> [Stated exercise]
Please retype every entry below word for word, leaving out the pictures.

> [The records]
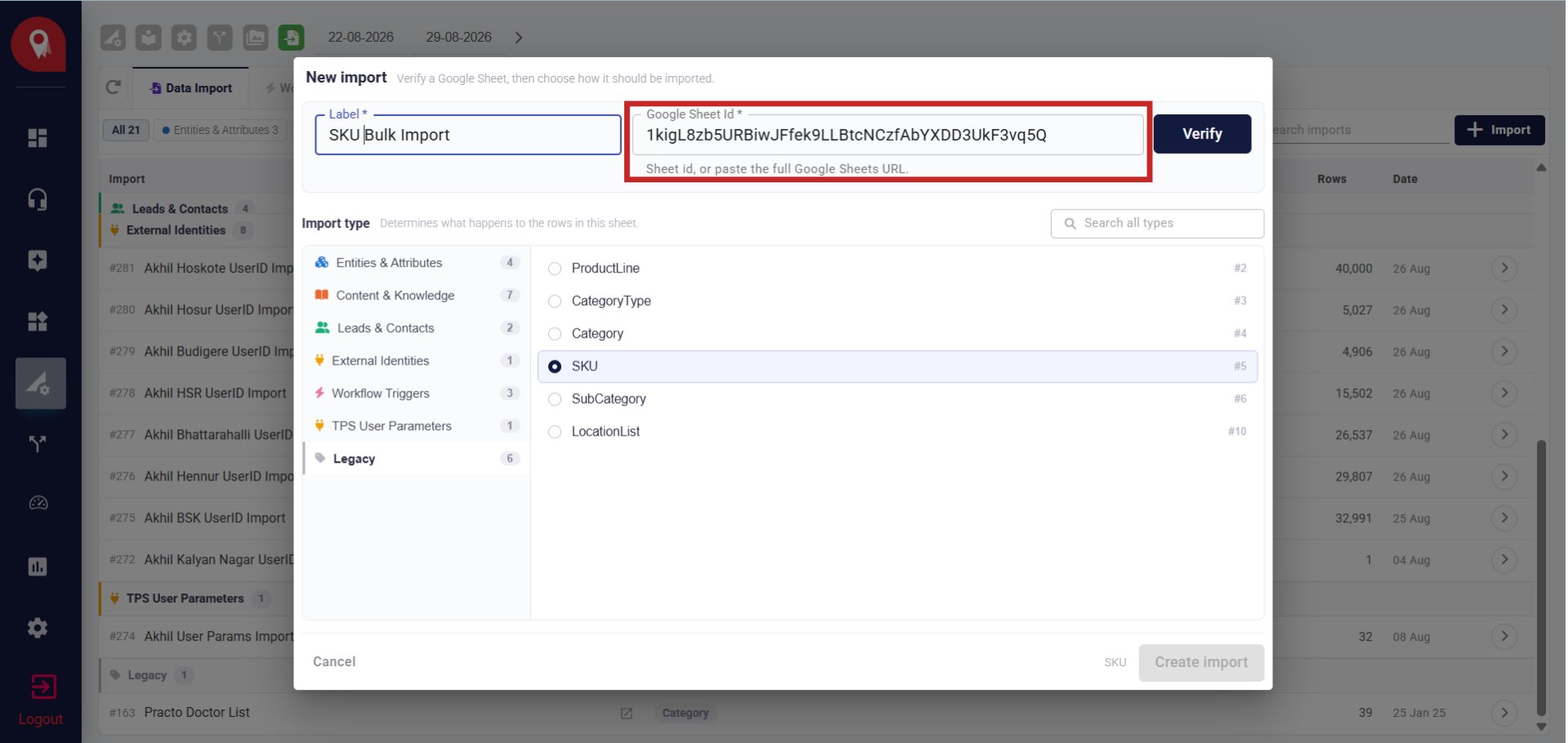The width and height of the screenshot is (1568, 743).
Task: Click the refresh icon beside Data Import
Action: [x=114, y=87]
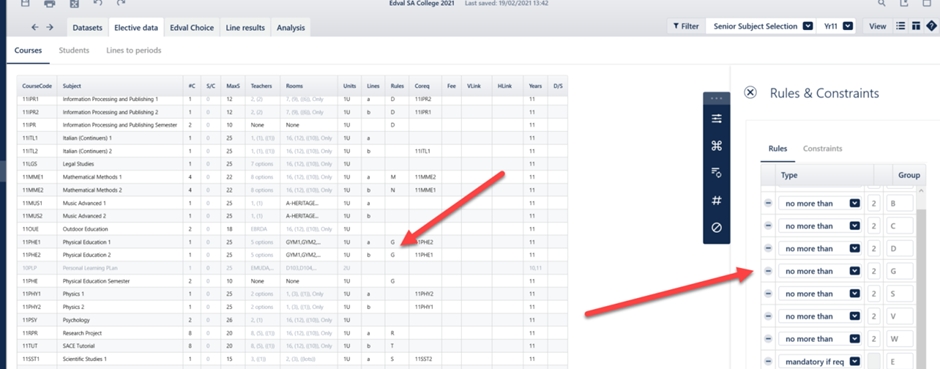Remove the rule for group B

768,204
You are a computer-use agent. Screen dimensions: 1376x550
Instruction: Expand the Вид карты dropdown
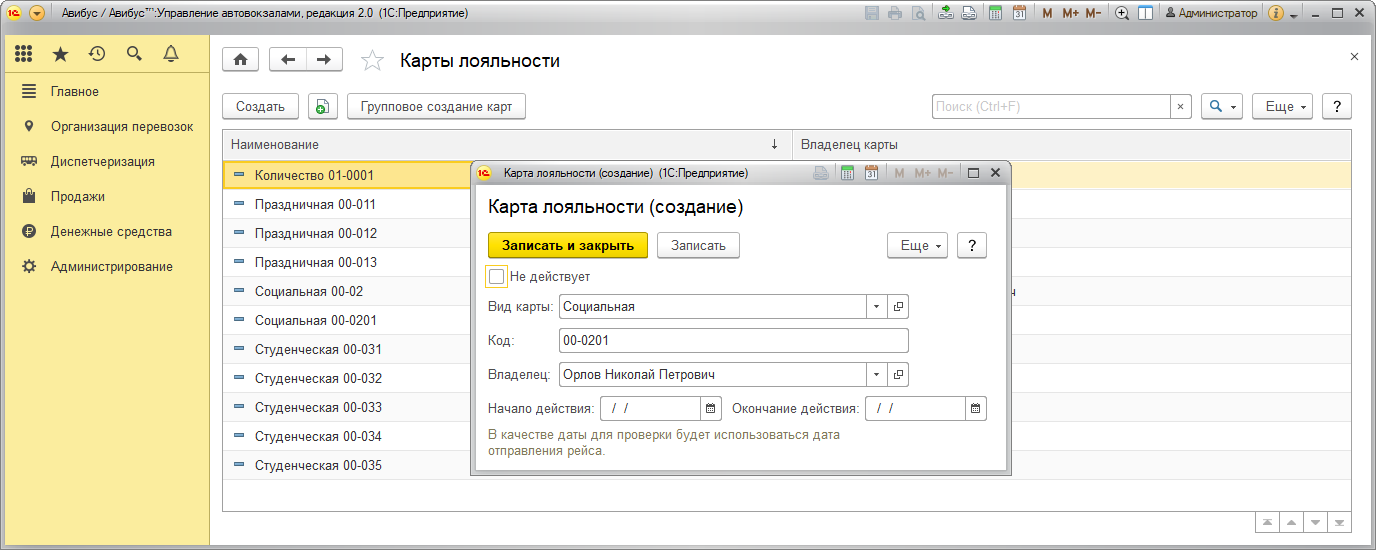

> [Task result]
The width and height of the screenshot is (1568, 743).
Task: Click the refresh icon beside Data Import
Action: [x=114, y=87]
Remove the rule for group B

768,204
You are a computer-use agent. Screen dimensions: 1376x550
Instruction: Expand the Вид карты dropdown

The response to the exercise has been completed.